(TASK BRIEF): Your output should be the lines from the one with "The image size is (1502, 716)." through the last line of the records below, exactly as written, minus the pictures.

[Data excerpts]

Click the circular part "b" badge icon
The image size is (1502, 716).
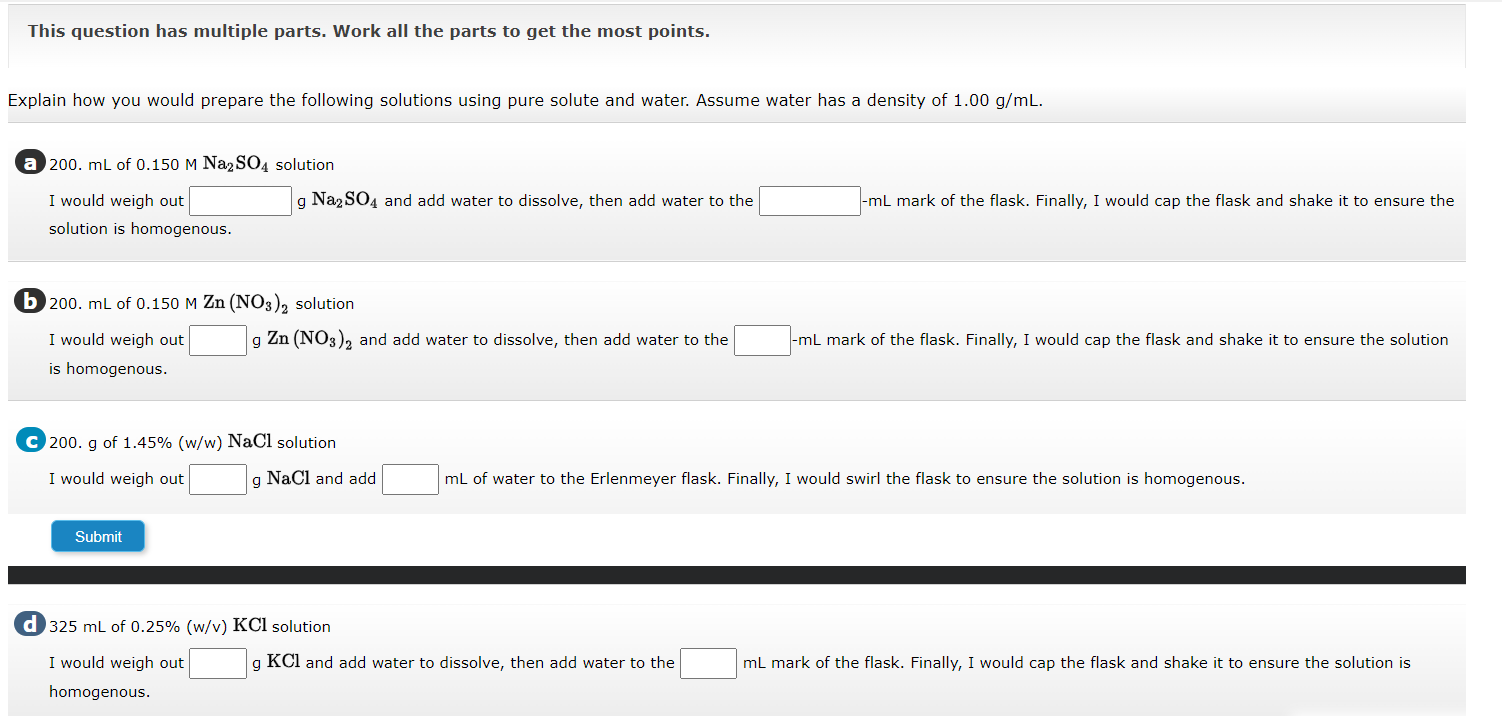tap(30, 299)
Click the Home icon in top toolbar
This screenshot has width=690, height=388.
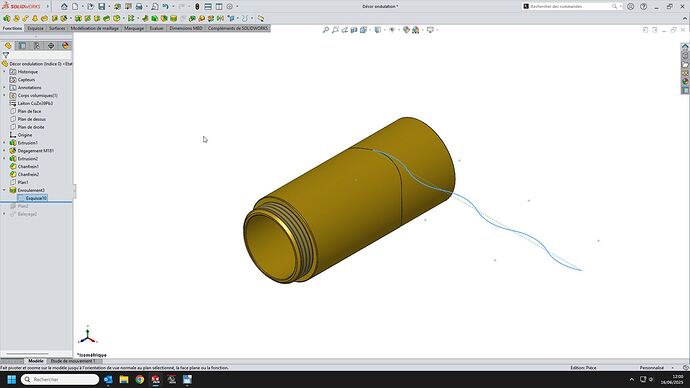(x=64, y=7)
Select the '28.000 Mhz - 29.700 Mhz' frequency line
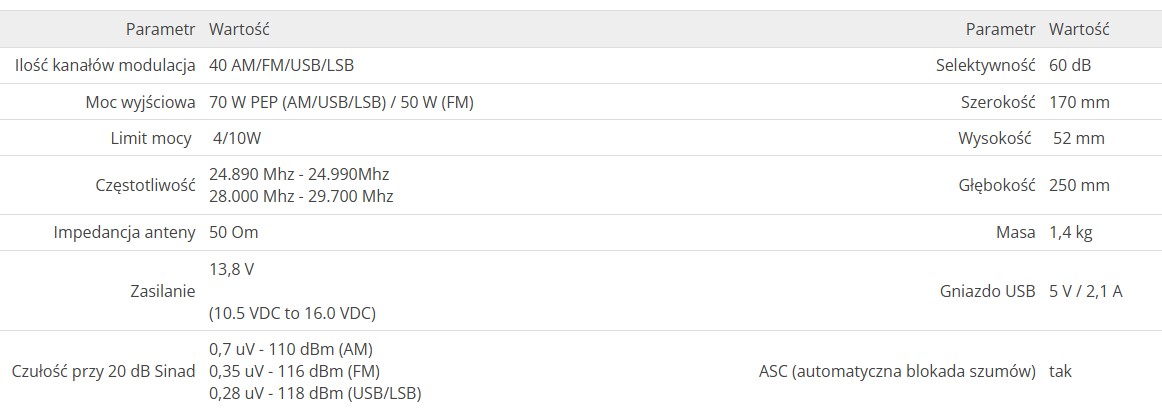 point(301,196)
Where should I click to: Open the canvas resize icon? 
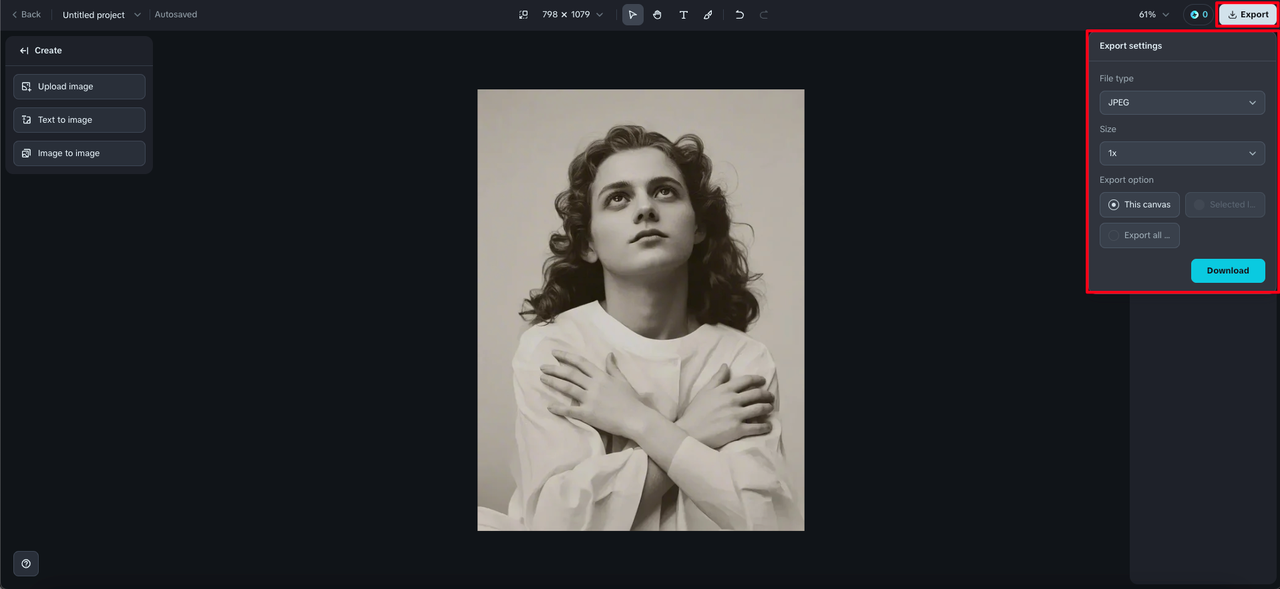(523, 15)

(ANSWER TO THIS TASK):
The image size is (1502, 716).
tap(30, 299)
Click the Home icon in top toolbar
This screenshot has width=690, height=388.
(x=64, y=7)
Select the '28.000 Mhz - 29.700 Mhz' frequency line
 point(301,196)
Where should I click to: Open the canvas resize icon? 
(523, 15)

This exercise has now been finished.